What the task requires :: Count up the lines below where the word "dropdown" shows up, and respond with the number alone.

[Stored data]
....
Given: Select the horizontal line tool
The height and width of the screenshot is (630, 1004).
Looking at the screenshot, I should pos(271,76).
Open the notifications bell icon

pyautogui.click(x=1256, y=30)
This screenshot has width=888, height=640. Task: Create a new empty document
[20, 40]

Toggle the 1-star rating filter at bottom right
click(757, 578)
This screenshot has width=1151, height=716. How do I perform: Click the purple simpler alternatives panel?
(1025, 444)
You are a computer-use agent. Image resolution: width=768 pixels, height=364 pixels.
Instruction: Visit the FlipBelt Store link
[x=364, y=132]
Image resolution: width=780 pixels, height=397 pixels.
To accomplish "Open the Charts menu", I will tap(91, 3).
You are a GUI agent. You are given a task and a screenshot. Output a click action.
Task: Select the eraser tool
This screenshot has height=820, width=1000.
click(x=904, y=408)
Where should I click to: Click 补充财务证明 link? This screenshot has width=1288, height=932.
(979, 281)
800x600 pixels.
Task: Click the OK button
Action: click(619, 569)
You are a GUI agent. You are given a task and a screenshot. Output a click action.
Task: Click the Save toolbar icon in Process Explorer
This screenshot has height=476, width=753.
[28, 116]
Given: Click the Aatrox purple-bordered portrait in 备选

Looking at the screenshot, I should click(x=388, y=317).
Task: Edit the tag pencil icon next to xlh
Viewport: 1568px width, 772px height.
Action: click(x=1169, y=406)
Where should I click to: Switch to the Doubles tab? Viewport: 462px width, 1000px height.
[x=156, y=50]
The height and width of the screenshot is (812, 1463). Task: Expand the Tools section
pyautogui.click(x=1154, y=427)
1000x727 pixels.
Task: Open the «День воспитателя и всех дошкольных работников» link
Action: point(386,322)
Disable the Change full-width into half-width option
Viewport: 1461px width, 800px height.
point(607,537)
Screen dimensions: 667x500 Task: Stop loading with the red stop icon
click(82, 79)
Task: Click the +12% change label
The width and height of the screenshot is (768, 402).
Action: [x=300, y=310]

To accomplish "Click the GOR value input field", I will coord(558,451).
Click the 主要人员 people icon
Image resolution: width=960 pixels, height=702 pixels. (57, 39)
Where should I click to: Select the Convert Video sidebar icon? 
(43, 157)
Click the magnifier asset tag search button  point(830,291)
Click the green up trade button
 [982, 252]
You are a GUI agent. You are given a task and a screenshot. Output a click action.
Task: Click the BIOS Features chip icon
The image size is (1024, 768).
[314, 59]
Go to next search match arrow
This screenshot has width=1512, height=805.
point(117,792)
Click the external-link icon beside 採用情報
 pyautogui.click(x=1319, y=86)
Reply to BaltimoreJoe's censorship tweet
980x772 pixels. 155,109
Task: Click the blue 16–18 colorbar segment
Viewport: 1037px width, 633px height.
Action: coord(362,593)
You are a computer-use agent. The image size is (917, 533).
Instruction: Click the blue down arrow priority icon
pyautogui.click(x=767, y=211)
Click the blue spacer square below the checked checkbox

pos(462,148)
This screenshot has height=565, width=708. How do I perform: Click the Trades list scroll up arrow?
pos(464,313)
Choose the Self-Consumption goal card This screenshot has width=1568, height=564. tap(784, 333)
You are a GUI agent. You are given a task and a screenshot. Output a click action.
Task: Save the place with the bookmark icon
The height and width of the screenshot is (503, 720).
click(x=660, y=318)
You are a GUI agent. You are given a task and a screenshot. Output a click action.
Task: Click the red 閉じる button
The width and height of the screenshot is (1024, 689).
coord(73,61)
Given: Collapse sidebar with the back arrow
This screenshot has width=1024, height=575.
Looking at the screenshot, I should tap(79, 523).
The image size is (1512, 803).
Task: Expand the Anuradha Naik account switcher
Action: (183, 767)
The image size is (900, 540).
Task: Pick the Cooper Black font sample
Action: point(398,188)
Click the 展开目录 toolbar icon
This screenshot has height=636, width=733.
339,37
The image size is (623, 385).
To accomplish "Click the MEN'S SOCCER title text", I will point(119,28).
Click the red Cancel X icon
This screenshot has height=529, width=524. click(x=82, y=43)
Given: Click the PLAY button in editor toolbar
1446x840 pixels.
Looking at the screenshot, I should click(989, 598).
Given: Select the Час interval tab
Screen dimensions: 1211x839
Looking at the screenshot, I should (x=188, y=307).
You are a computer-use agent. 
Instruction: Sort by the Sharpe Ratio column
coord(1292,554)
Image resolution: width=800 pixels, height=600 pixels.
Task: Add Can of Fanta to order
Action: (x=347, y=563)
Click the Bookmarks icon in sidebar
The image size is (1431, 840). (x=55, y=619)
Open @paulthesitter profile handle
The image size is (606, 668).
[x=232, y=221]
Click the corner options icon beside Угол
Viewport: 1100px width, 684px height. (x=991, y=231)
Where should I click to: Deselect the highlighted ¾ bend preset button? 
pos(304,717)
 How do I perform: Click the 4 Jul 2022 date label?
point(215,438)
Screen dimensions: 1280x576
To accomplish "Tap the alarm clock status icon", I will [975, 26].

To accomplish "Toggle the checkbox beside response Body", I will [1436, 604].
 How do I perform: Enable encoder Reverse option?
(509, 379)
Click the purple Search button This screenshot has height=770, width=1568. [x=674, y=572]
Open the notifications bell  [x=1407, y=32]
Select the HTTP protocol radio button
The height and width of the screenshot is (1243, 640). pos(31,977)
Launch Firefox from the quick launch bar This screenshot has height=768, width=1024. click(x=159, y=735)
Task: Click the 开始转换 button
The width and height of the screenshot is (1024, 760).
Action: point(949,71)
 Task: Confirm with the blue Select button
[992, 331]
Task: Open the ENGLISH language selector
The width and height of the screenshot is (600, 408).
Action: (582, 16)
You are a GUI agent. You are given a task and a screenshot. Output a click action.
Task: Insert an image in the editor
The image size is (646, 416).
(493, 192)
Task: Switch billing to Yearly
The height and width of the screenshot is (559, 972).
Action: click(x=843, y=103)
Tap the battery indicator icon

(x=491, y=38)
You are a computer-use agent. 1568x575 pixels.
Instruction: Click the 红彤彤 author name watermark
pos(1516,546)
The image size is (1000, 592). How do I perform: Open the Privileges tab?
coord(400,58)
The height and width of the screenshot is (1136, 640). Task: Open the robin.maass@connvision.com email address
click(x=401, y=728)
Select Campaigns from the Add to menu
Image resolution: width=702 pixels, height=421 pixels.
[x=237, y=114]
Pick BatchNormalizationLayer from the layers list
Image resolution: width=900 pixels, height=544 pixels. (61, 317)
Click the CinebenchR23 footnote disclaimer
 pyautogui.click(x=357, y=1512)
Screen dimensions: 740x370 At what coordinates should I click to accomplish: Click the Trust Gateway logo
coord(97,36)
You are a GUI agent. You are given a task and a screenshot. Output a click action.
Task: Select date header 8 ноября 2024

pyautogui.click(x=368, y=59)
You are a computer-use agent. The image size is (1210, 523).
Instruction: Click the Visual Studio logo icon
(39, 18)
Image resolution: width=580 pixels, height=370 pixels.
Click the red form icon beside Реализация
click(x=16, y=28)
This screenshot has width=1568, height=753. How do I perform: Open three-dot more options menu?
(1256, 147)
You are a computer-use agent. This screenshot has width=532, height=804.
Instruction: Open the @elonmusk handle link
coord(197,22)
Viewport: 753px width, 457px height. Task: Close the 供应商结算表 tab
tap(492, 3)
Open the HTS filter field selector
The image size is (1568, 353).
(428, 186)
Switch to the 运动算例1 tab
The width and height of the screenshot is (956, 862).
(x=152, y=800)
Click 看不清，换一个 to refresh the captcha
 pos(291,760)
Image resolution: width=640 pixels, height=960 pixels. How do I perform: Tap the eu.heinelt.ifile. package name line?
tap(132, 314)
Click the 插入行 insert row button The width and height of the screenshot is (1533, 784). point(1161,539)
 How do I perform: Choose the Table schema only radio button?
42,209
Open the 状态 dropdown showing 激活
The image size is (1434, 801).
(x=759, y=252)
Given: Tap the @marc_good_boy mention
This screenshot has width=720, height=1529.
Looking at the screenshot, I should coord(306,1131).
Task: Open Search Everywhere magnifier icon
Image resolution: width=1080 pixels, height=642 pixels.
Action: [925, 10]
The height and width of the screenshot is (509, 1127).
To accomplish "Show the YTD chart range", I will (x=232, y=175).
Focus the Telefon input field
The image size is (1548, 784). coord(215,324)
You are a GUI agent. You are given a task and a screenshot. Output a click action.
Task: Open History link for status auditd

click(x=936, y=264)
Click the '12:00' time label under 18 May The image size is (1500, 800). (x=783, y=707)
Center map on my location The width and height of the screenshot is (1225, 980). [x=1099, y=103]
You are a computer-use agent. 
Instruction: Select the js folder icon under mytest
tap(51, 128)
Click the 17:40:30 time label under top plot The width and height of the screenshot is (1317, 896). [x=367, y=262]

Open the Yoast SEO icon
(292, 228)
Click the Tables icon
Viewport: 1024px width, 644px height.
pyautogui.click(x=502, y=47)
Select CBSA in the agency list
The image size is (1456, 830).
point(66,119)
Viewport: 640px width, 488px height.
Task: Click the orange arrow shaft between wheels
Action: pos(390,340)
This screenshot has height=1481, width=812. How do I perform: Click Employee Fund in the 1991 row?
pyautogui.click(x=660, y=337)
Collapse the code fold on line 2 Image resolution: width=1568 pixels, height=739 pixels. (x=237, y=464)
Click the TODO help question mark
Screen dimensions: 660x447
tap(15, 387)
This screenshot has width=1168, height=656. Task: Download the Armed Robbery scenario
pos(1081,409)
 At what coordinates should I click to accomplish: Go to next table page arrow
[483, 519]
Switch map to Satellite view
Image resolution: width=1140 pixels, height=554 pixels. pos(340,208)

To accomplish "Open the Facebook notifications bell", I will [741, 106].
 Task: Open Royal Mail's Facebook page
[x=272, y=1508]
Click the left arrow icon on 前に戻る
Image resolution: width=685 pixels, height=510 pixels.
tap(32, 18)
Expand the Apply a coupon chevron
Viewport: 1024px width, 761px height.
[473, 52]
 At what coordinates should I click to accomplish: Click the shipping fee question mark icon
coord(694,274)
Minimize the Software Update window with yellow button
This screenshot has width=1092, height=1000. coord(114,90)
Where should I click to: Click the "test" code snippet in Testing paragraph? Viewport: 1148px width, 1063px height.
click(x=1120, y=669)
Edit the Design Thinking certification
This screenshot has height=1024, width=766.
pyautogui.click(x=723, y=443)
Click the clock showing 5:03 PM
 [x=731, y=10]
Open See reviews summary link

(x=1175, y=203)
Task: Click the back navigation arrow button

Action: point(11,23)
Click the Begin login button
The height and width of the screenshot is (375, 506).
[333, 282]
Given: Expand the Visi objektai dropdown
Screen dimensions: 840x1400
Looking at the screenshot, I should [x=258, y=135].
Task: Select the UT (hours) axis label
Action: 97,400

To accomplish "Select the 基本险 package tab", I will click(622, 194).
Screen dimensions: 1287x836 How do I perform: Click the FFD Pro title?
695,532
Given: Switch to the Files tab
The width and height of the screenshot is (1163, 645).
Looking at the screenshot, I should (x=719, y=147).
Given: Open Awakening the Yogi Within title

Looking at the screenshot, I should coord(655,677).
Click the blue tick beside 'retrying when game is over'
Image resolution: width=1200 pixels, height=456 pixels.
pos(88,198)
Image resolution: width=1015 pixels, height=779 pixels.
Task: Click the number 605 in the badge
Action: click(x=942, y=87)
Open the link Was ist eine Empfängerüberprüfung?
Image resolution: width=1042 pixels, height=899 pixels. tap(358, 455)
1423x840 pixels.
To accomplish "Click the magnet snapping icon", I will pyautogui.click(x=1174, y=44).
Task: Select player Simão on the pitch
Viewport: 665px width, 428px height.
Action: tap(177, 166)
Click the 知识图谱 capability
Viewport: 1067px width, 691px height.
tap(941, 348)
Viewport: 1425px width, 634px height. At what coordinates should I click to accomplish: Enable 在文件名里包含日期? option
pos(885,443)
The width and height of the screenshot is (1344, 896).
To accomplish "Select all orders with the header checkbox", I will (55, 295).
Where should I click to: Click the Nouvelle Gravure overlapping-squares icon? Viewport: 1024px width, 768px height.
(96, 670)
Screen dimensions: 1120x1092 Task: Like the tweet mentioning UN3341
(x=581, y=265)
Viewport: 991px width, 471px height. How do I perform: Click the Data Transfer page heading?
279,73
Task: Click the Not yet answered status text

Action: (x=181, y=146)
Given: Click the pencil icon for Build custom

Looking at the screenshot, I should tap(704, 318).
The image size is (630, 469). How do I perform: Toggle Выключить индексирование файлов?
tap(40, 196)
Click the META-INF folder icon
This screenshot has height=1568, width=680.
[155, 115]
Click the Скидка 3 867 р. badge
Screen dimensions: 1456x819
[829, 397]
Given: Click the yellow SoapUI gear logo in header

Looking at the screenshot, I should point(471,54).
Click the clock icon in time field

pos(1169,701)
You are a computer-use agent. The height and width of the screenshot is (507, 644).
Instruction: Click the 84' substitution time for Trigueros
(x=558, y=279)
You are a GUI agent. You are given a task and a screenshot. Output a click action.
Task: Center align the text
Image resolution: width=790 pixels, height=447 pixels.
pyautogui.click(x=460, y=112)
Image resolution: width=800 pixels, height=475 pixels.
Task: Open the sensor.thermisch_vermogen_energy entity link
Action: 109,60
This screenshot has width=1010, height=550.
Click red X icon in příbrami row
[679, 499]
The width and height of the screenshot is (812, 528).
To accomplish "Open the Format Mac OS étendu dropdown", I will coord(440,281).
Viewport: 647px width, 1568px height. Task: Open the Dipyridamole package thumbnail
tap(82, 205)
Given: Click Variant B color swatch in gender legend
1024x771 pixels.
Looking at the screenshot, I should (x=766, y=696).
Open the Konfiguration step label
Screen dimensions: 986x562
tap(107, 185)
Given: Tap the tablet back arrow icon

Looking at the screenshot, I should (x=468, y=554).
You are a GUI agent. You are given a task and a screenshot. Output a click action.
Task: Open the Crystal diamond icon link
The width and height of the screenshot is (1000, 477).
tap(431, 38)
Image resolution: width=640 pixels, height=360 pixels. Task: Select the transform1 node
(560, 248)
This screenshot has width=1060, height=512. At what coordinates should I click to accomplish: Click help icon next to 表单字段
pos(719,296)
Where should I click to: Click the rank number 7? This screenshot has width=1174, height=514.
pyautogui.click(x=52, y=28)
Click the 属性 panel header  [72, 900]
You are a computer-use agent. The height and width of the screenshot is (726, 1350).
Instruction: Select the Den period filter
....
Solved problem :: 3